- Born: John Aloysius Mahoney 14 January 1931
- Died: 23 October 2024 (aged 93)

Academic work
- Discipline: Moral theologian
- Sub-discipline: Christian ethics; applied ethics; business ethics;
- Institutions: Heythrop College, London King's College London London Business School

= Jack Mahoney (ethicist) =

Scottish academic (1931–2024)

John Aloysius Mahoney (14 January 1931 – 23 October 2024) was a Scottish Jesuit, moral theologian, and academic, specialising in applied ethics and business ethics.

Mahoney was principal of Heythrop College, London from 1976 to 1981, F. D. Maurice Professor of Moral and Social Theology at King's College, London from 1986 to 1993, and Dixons Professor of Business Ethics and Social Responsibility at the London Business School from 1993 to 1998. He was also Gresham Professor of Commerce between 1988 and 1993.

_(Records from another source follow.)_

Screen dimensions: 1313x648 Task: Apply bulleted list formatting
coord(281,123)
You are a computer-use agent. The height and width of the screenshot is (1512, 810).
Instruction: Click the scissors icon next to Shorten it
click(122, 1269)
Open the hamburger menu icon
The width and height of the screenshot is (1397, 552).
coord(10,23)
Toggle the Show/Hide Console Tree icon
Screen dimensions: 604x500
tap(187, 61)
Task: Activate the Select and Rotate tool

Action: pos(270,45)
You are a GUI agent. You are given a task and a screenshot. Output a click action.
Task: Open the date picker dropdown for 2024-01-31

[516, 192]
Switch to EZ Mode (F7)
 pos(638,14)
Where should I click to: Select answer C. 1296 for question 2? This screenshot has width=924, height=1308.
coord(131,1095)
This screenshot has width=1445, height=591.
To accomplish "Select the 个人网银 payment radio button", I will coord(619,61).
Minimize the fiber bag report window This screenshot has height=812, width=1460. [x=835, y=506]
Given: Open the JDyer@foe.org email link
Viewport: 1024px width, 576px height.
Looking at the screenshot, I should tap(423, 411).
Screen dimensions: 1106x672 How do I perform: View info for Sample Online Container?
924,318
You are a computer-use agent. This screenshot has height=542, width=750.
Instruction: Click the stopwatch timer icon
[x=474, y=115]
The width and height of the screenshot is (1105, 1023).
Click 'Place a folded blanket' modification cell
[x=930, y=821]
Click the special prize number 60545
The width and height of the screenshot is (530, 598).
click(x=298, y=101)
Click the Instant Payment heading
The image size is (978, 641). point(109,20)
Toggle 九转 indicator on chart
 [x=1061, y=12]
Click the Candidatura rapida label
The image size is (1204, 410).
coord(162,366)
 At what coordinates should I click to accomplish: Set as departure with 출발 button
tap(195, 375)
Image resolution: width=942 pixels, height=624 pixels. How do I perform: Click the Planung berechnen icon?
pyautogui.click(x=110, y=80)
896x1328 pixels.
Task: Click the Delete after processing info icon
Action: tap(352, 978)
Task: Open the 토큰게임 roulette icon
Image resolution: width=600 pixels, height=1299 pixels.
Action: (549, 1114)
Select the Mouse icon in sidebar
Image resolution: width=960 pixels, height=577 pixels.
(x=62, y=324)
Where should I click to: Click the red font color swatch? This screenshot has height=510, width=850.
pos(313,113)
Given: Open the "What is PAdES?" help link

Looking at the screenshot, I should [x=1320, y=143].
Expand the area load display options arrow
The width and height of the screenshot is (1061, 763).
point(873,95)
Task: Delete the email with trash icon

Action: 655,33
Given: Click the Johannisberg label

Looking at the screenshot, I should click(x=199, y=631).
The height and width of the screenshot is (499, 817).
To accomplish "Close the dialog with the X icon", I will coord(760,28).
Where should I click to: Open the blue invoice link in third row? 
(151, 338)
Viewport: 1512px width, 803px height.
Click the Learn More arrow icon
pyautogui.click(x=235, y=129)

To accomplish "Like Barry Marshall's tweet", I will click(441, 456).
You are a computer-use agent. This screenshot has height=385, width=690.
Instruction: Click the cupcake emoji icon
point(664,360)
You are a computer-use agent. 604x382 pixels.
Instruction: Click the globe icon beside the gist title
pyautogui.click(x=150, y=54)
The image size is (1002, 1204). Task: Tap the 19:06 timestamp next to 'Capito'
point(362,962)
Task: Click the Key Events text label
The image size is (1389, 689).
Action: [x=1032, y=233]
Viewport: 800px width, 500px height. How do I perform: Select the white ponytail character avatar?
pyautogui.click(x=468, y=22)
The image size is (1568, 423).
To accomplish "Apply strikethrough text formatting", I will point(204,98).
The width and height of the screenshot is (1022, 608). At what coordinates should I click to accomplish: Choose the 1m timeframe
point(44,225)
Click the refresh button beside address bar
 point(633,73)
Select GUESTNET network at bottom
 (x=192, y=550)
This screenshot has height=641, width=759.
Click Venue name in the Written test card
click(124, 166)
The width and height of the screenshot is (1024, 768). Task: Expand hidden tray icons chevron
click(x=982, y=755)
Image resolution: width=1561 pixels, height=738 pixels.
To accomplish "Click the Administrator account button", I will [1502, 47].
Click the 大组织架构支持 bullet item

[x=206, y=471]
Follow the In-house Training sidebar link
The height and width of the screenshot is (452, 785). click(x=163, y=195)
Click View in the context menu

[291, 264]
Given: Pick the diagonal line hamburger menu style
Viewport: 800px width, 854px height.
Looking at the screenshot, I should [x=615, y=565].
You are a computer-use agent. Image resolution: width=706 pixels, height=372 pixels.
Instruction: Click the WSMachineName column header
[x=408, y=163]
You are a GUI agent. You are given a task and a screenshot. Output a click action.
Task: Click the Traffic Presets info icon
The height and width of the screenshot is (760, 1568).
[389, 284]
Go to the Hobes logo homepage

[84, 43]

Mahoney died in Boscombe on 23 October 2024, at the age of 93.

==Selected works==
- Mahoney, John (1987). "The Making of Moral Theology: Study of the Roman Catholic Tradition"
- Mahoney, Jack (1990). "Teaching Business Ethics in the United Kingdom, Europe and the United States of America: A Comparative Study"
- Mahoney, Jack (2006). "The Challenge of Human Rights: Origin, Development, and Significance"
- Mahoney, Jack (2011). "Christianity in Evolution: An Exploration"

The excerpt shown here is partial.